For years, anime fans have told me, "You need to watch Berserk! It's brilliant and bloody, no holds barred action!" Why anime fans are so hung up on a 1967 Joan Crawford movie, I don't know, but Wednesday night I did watch Berserk! and found it was a film with an impressively high body count, some of the victims murdered pretty gruesomely. The film is almost entirely devoid of subtext or any thematic intention with one of the most arbitrary twist endings I've ever seen in a movie. But I enjoyed it.
Crawford plays Monica Rivers, the ringmistress and part owner of a travelling circus in England. Michael Gough plays her business partner, Dorando, who's really effectively incensed by Monica's callous reaction to the death of a tightrope walker at the beginning of the film. It's not long before Gough's character becomes the second victim which naturally makes Monica the prime suspect.
It would have been nice if Gough had had more to do but I would have traded all of his screen time for more Diana Dors who has a small part as Matilda, a magician's assistant.
Dors, who was 35 at the time, was considered no longer suitable for the sexy leading lady role, something I vehemently disagree with but which she apparently took in stride. But it makes it particularly ironic that this movie stars Joan Crawford, one of the great anomalies of Hollywood history, who here, in a movie that did well at the box office, was playing the woman every man in the film wanted at the age of 63. Of course, she fought bitterly hard to get those kinds of roles.

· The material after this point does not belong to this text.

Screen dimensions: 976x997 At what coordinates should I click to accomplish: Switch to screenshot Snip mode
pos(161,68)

And she is really good in this--calculating and yet vulnerable, a good person to study as you find yourself wondering if she's the killer or if she's to be the final victim.

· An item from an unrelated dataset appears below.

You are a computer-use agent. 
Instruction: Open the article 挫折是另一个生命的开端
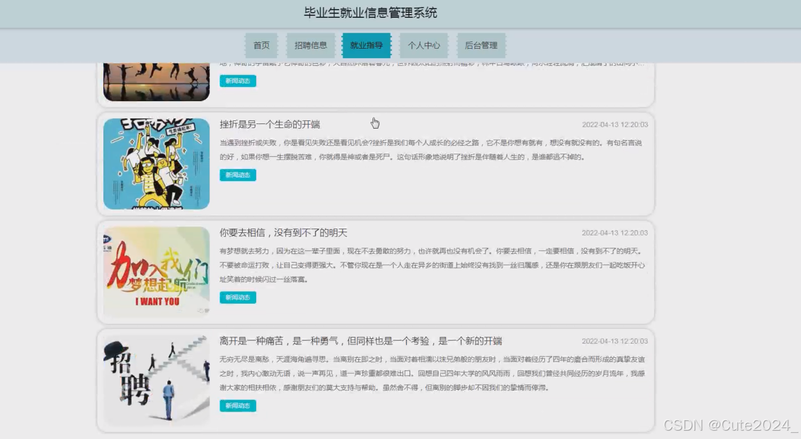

But if you're looking for any kind of solid story about Monica or Matilda or anyone, look for another movie, because beyond establishing that a lot of guys want to sleep with Monica, that Matilda is jealous of her, and that several people think Monica's the killer, not much happens until the end of the film when the killer's revealed and the credits role. We then don't get to spend any time with any of the characters reacting to the revelation.
The meandering quality of the story is appropriately accompanied by footage of acts by the actual circus performers who participated in the film. They're pretty amazing, as much as I deplore the abominable treatment the elephants, horses, and lions probably suffered. My favourite was a trapeze act where an upside-down man holds a rope in his teeth while at the other end a woman hangs spinning in a foetal position. Now those are some jaw muscles.